7 nci maddesi ile aynı Kanun’a eklenen 39/A maddesinin birinci fıkrası; "Tasarruf finansman sözleşmesi, belirli bir tasarruf tutarı ve dönemine bağlı olarak önceden belirlenmiş koşulların gerçekleşmesi şartıyla konut, çatılı iş yeri veya taşıt edinimi için müşteriye finansman kullanma hakkı veren, şirkete ise müşteriye ait birikmiş tasarruf tutarını yönetme, geri ödeme ve finansman kullandırma yükümlülüğü ile organizasyon ücreti alma hakkı veren, faizsiz finansman esaslarına göre düzenlenen sözleşmedir." hükmünü içermektedir.

Açıklanan bu kanun hükümleri yürürlüğe girmeden önce, tüketici ile şirket arasında akdedilen tasarruf finansman sözleşmesinin feshedilmiş olması (veya feshi için mahkemeye başvurulmuş olması) koşuluyla, tüketici tarafından açılan (alacak veya itirazın iptali istemli) davalarda, tüketici tarafından şirkete ödenmiş olan organizasyon ücretinin iade edilmesi gerektiğine karar verilmiştir (Emsal; Dairemizin 2020/3408 E. 2021/6024 K. sayılı onama kararı)." açıklanmıştır.
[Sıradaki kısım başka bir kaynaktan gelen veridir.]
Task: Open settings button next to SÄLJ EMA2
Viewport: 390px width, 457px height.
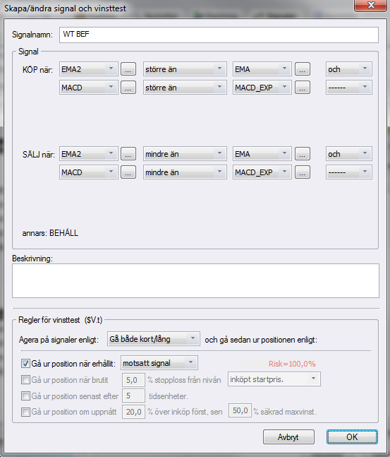Action: (x=128, y=153)
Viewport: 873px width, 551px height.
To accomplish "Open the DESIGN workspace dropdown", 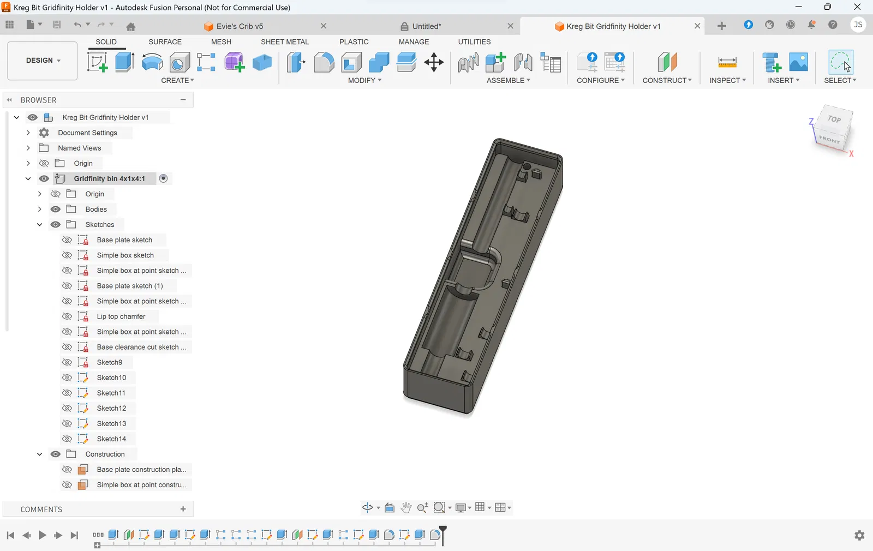I will 43,61.
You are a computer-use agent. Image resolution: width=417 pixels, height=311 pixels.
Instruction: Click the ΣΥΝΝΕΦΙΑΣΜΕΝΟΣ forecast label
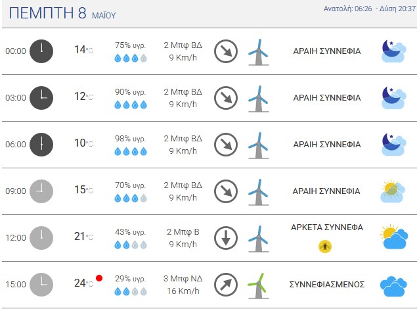coord(327,285)
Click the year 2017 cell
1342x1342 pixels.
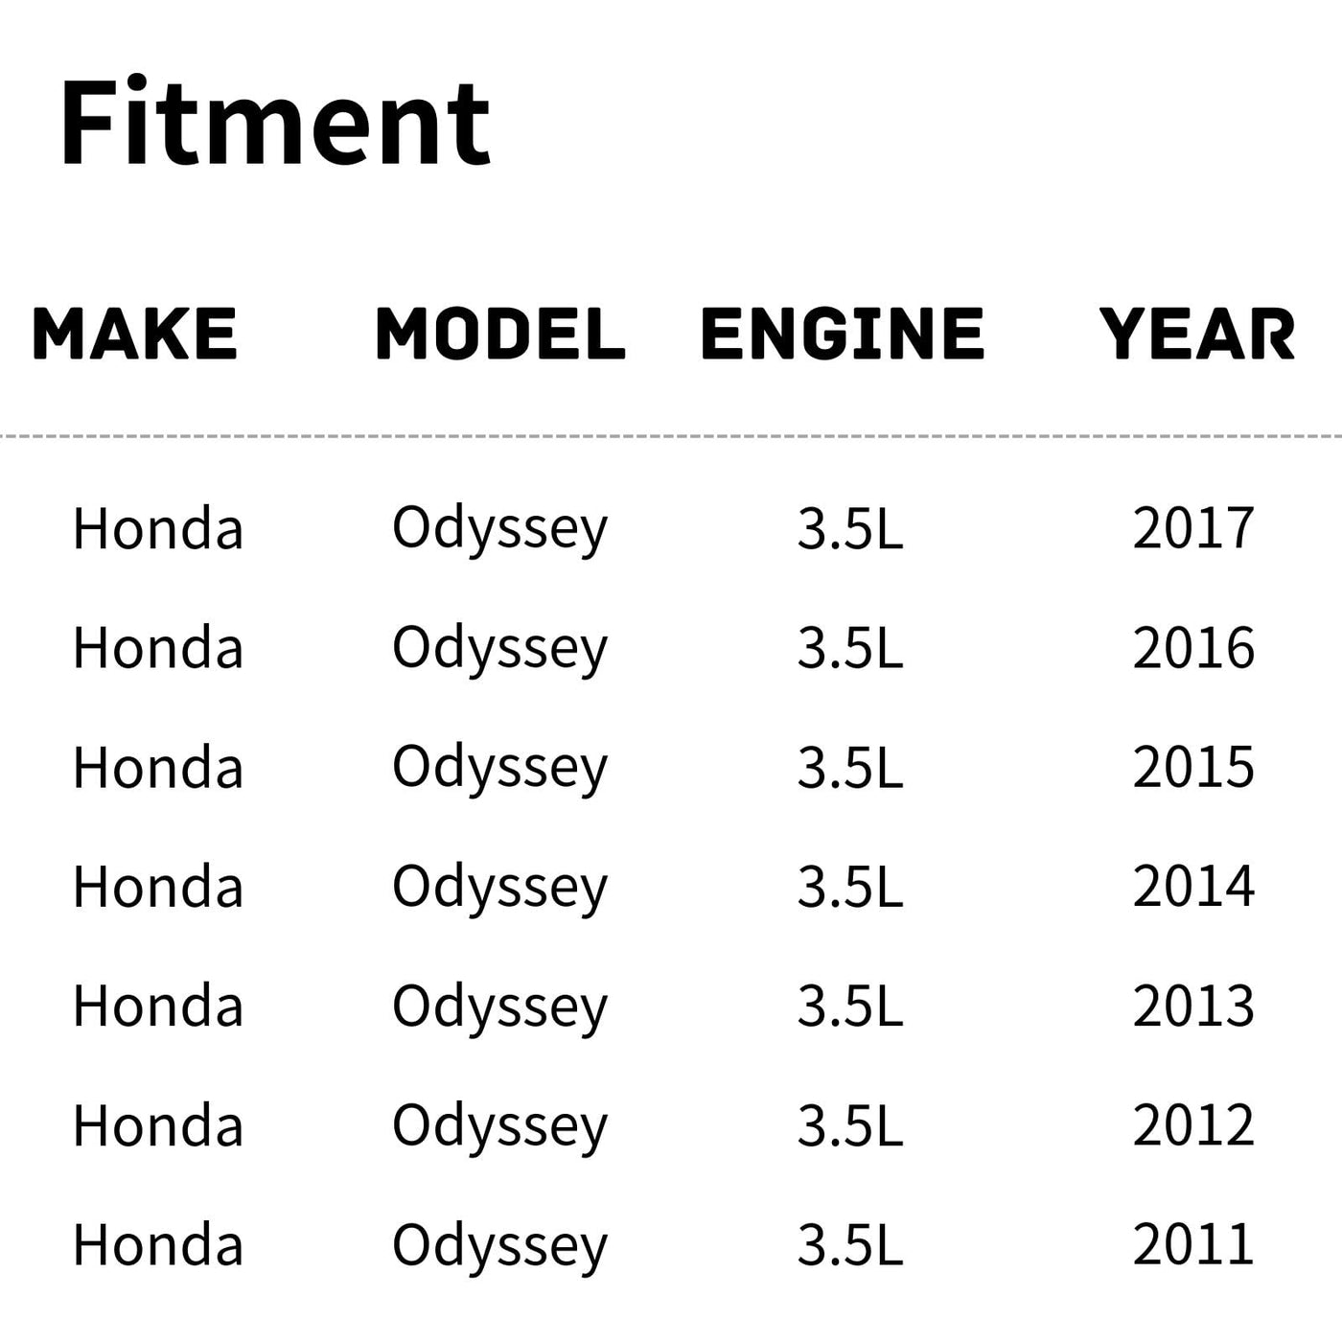click(x=1193, y=528)
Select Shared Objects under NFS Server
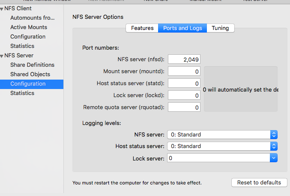 click(x=30, y=74)
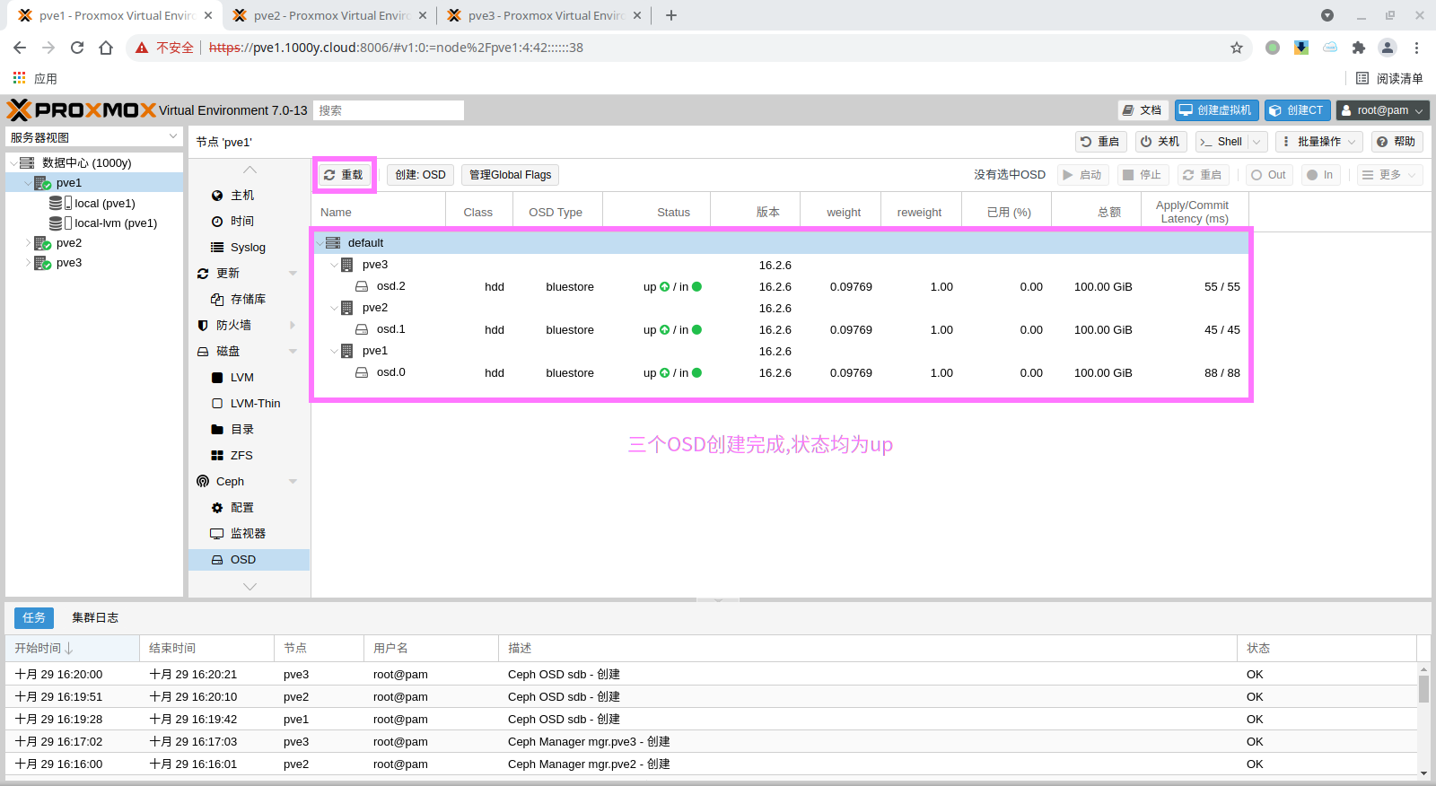
Task: Collapse the default root in OSD tree
Action: (320, 243)
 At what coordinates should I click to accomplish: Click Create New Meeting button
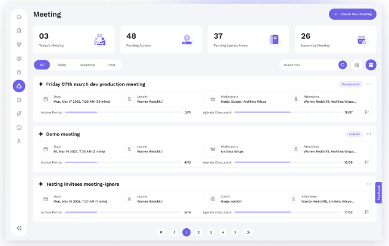[352, 14]
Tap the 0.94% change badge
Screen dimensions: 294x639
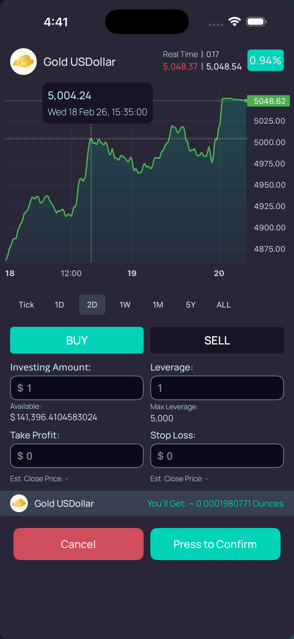coord(265,60)
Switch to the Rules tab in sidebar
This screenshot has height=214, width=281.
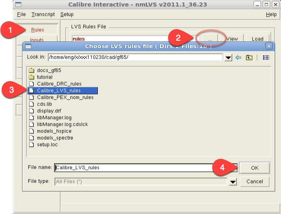tap(38, 30)
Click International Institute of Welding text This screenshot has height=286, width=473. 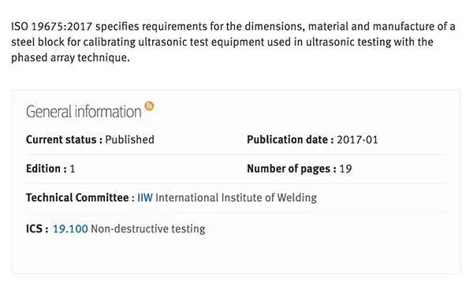click(236, 198)
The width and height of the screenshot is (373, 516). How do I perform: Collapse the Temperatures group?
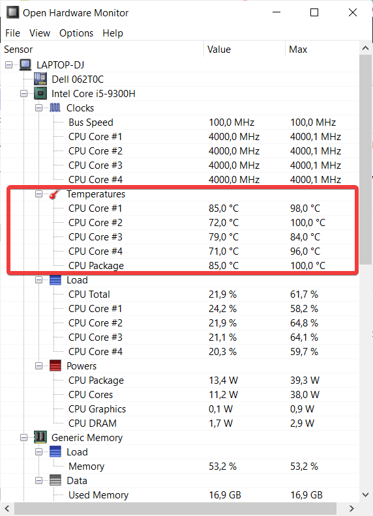[39, 194]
2. Tarafların iddia, savunma ve dayandıkları belgelere, uyuşmazlığa uygulanması gereken hukuk kurallarına ve dairemizin yerleşik içtihatlarına göre 7292 sayılı yasayla 6361 sayılı yasaya eklenen 39/A maddesi yürürlüğe girmeden önce, davacı ile davalı şirket arasında akdedilen tasarruf finansman sözleşmesinin feshi için mahkemeye başvurulduğundan, davacı tüketici tarafından şirkete ödenmiş olan organizasyon ücretinin iade edilmesi gerektiğinin sabit olduğunun ve iptaline karar verilen sözleşme bedeli üzerinden yargılama gideri, harç ve vekalet ücretinin hesaplanmasının yerinde olduğunun anlaşılmasına göre; davalı vekilinin tüm temyiz itirazları reddi gerekmiştir.

VI. KARAR

Açıklanan sebeplerle;

Temyiz olunan Bölge Adliye Mahkemesi kararının 6100 sayılı Kanun’un 370 inci maddesinin birinci fıkrası uyarınca ONANMASINA,

17.100,00 TL Yargıtay duruşması vekalet ücretinin davalıdan alınıp davacıya verilmesine,

Aşağıda yazılı bakiye temyiz harcının temyiz edene yükletilmesine,

Dosyanın İlk Derece Mahkemesine, kararın bir örneğinin Bölge Adliye Mahkemesine gönderilmesine,

12.03.2024 tarihinde oy birliği ile karar verildi.